1,286 reviews8 followers
July 22, 2022
This is a composite review of Bloom County: The Complete Digital Library Vols. 01-09, by IDW.

Amid the many newspaper comic strips out there, some reach a level of success where they kind of transcend the medium and become a social phenomenon unto themselves In the 80s, there were several such strips, of which Bloom County was one of the most noticeable.

Clearly riffing off of Garry Trudeau’s Doonesbury, Bloom County tracked the goings on of a small, fictional town by the same name somewhere in Iowa.

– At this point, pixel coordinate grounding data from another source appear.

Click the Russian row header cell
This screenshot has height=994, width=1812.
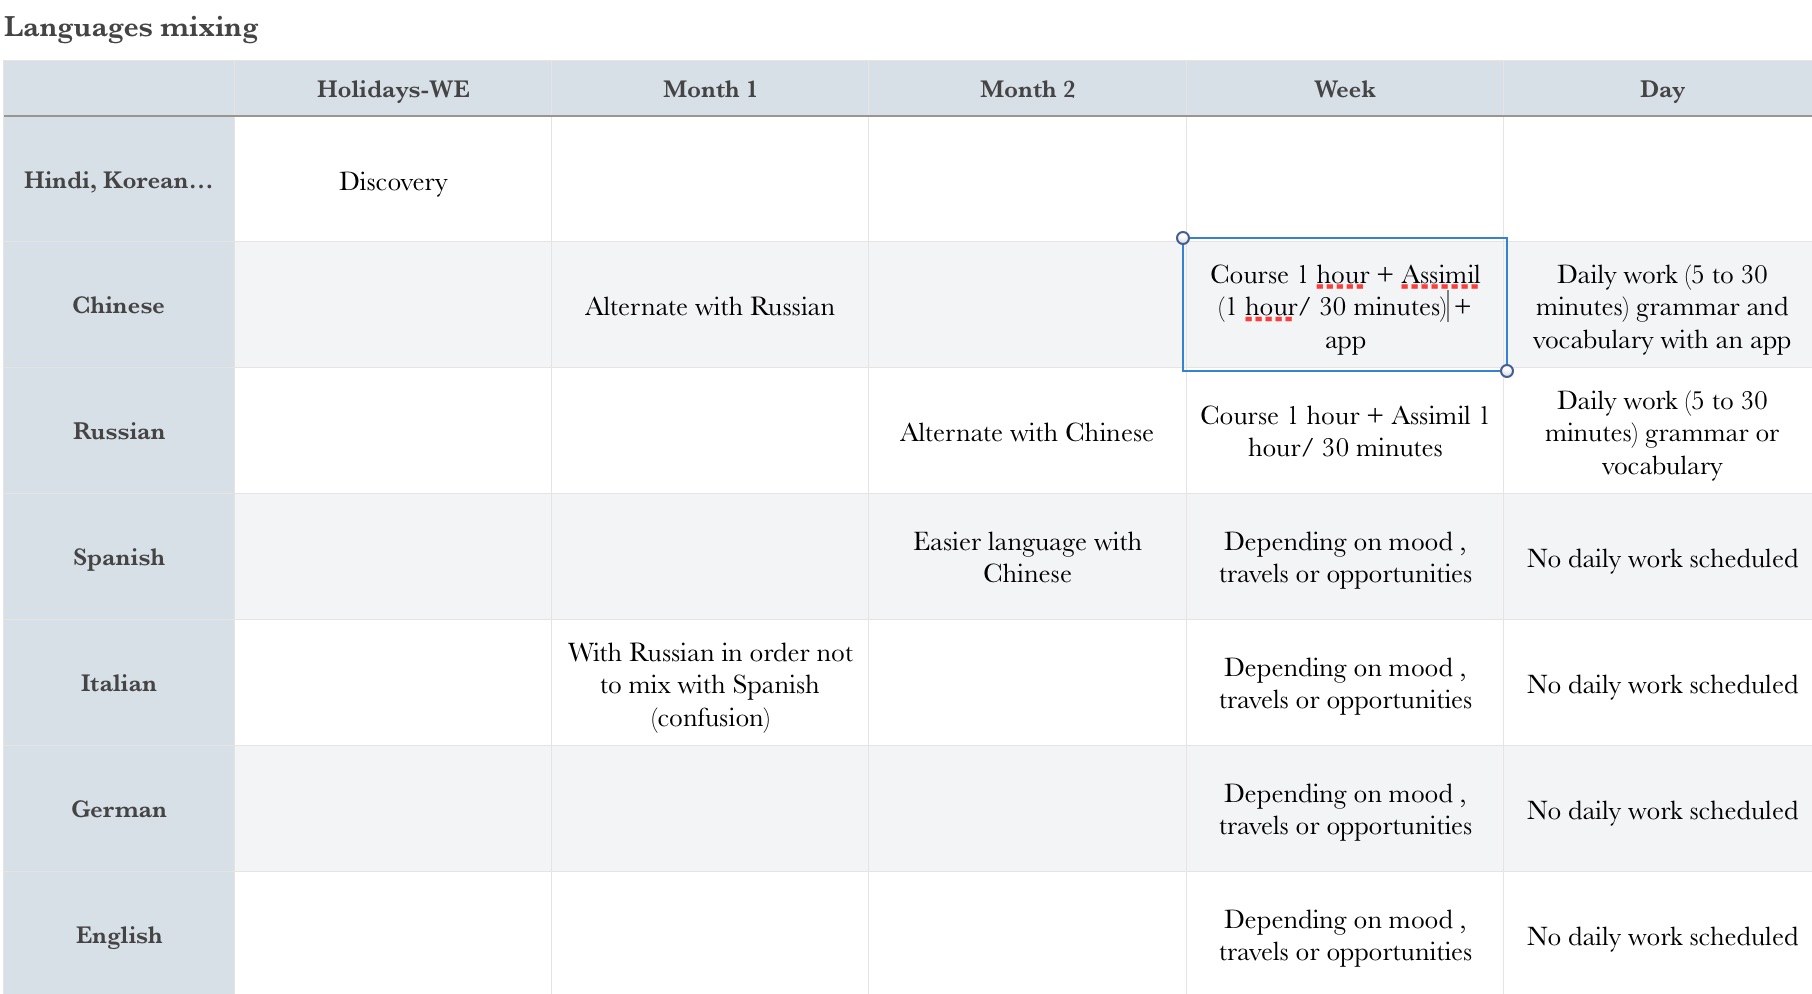[x=119, y=431]
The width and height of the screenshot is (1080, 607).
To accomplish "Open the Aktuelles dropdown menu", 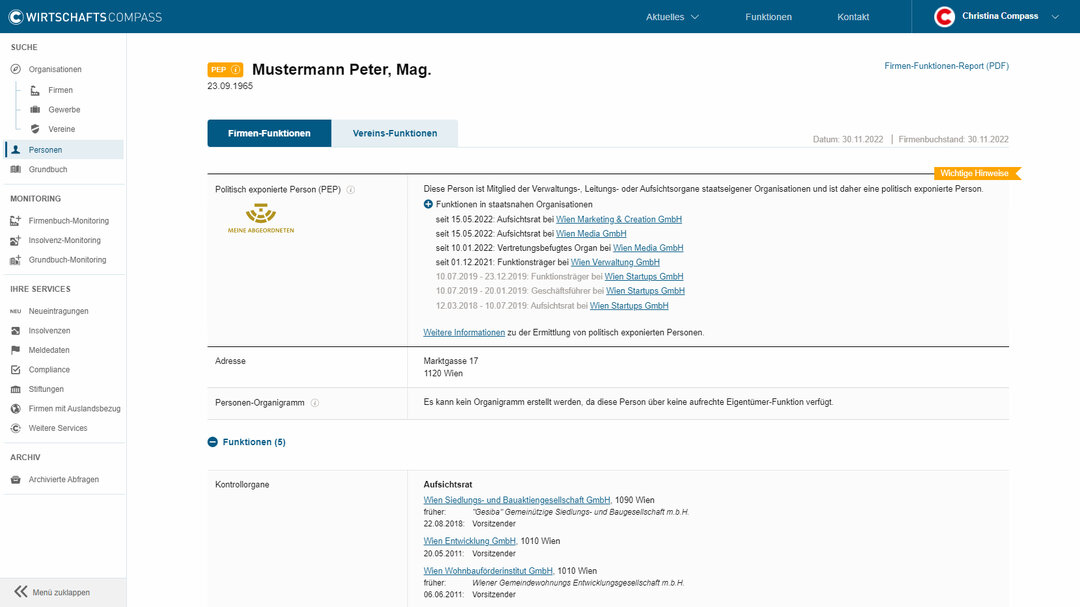I will pos(672,17).
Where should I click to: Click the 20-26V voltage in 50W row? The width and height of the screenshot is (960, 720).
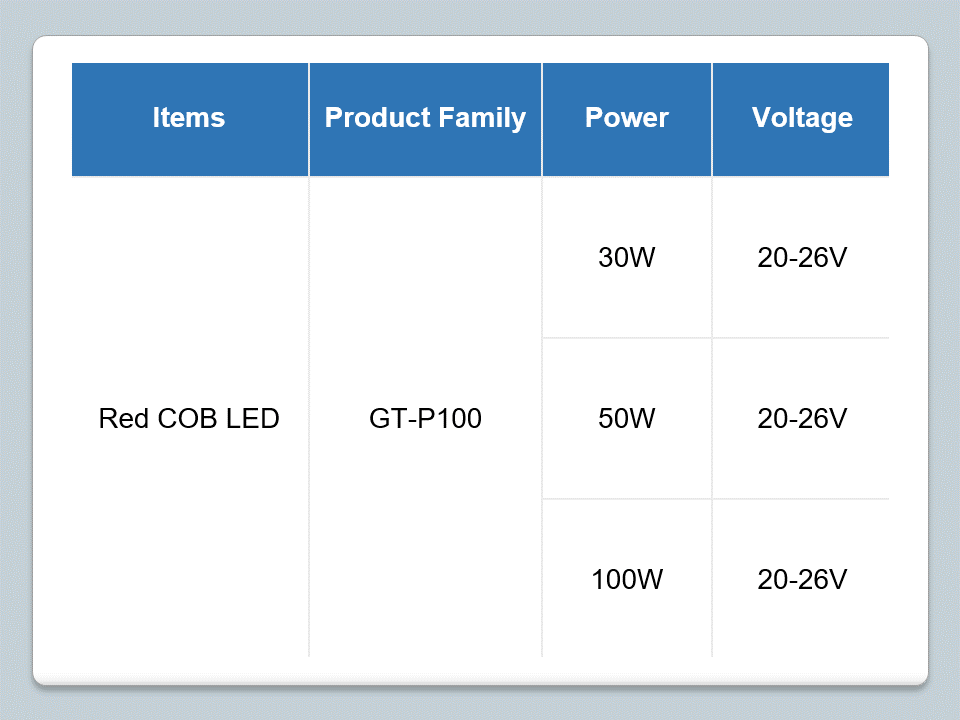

Featuring recurring characters such as Milo Bloom, Michael Binkley, Steve Dallas, Oliver Wendell Holmes, Opus the Penguin, Bill the Cat, Cutter John, Hodge-Podge, Portnoy, and a host of additional side characters, this daily ran for a full decade as a mirror of - and sometimes guide to - 1980s American politics and pop culture. By 1989, Berkeley Breathed had had enough and ended the strip, moving on to a new Sundays-only strip called Outland, which would go on to feature some of the characters from Bloom County. From there, he would do another strip called Opus, featuring Opus from the previous two strips. But Bloom County is where it all came together, and if you red newspaper comics in the 80s, it was impossible to escape. But was it any good? Or was it the kind of thing where you just accepted its presumed brilliance and didn’t ask any questions?

Thankfully, IDW’s Bloom County: The Complete Digital Library offers a comprehensive collection of the strip, which includes margin notes from Breathed on certain strips where he feels the need to clarify a dated cultural reference, or offer his own thoughts on the strip itself. Most newspaper strips are not meant to be consumed entirely in a marathon reading; they are meant to become part of your background. So when you binge them, they read differently than they do when you consume them 30 seconds at a time, once a day, over 10 years.

That said, this collection, for its thoroughness, ultimately falls short on two fronts. One of them is on IDW. The other is on Breathed.

IDW deserves credit for publishing this, but the format really could use work. Featuring only one daily strip per page, most of these volumes is empty space. Margin notes are short and infrequent, so really, the volumes themselves could have been far shorter, and the series itself packed into half the number of volumes. Given that the folks who are going to buy this are completionists, that’s shearing the sheep awfully close.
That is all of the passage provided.